# Exercise goal
Rewrite the items from the line with "This screenshot has" through the end of the items, replacing "screenshot" with "screen capture" and keeping everything else unchanged. Leave the pictures out of your answer.

# Exercise data

----------

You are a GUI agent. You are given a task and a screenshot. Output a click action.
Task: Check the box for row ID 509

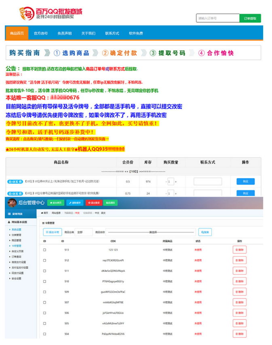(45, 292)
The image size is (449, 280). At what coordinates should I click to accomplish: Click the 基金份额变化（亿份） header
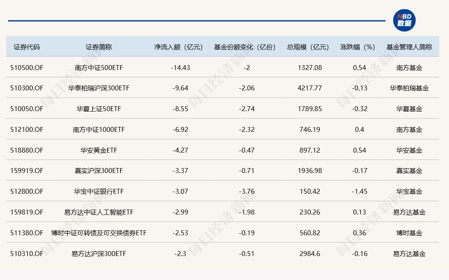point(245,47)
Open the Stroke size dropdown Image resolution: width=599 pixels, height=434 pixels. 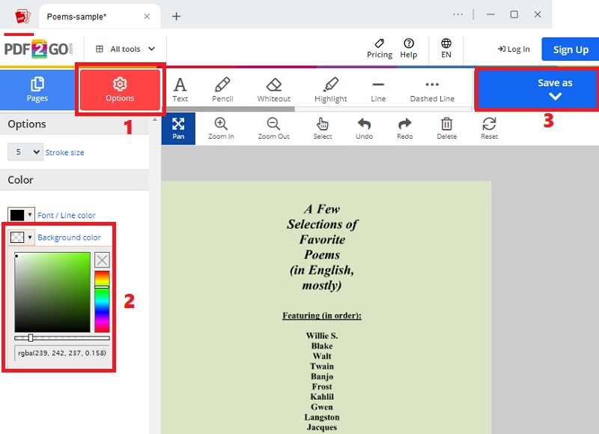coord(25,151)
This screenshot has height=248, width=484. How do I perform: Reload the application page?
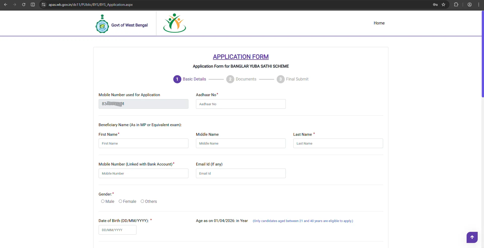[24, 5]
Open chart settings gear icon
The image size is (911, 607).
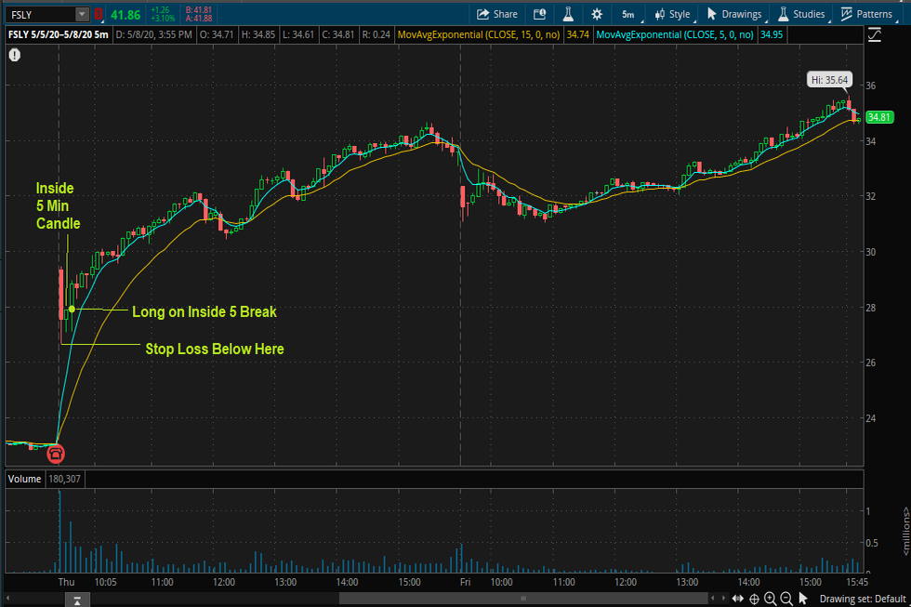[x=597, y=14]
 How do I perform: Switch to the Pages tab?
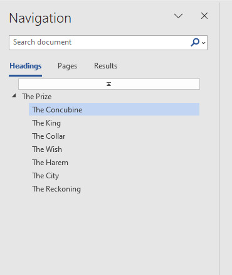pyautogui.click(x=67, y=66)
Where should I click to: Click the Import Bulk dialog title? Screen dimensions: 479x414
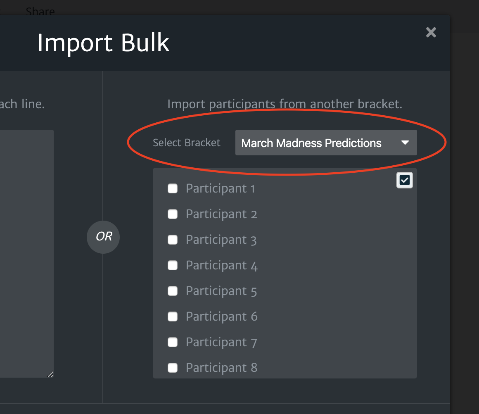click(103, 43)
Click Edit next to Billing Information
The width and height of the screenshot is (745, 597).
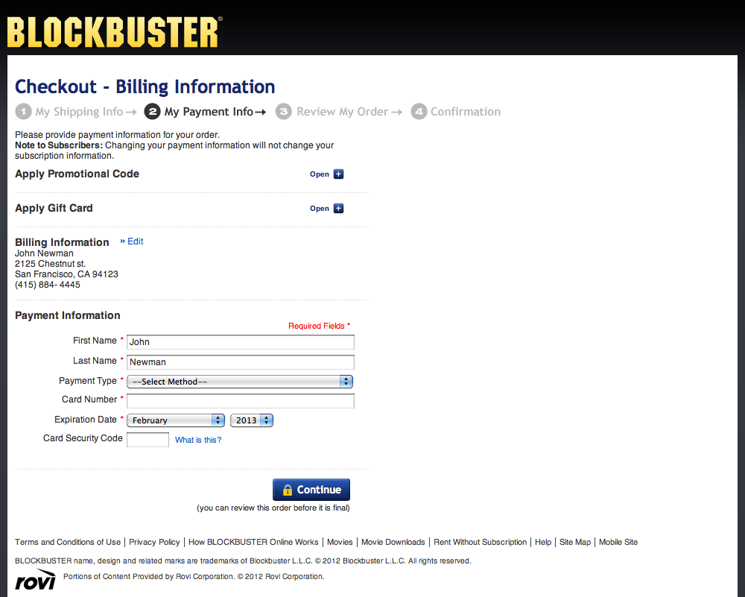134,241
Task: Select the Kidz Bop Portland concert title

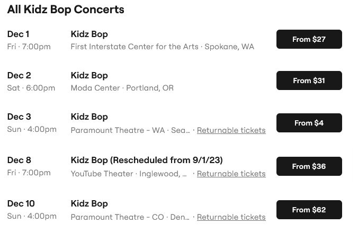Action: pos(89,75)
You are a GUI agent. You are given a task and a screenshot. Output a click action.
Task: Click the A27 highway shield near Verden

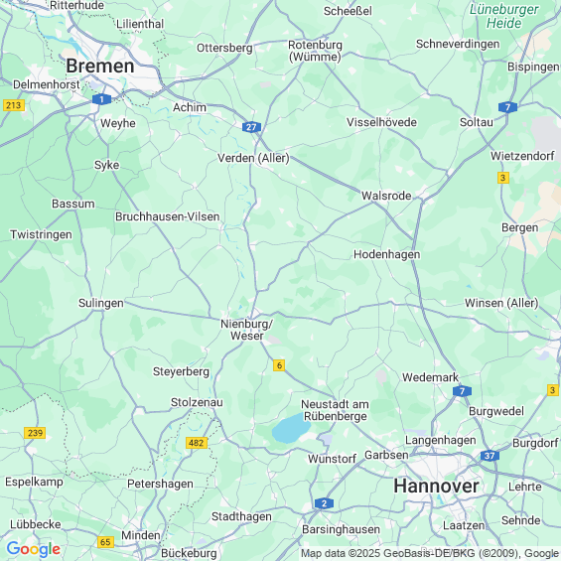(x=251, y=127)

----------

# Exercise answer
This screen capture has height=248, width=484. How do I perform: Reload the application page?
[24, 5]
Open chart settings gear icon
The image size is (911, 607).
[x=597, y=14]
 How do I perform: Switch to the Pages tab?
pyautogui.click(x=67, y=66)
Where should I click to: Click the Import Bulk dialog title? Screen dimensions: 479x414
click(103, 43)
Click Edit next to Billing Information
The width and height of the screen capture is (745, 597).
134,241
Task: Select the Kidz Bop Portland concert title

Action: pos(89,75)
You are a GUI agent. You are given a task and a screen capture. Output a click action.
Task: Click the A27 highway shield near Verden

(x=251, y=127)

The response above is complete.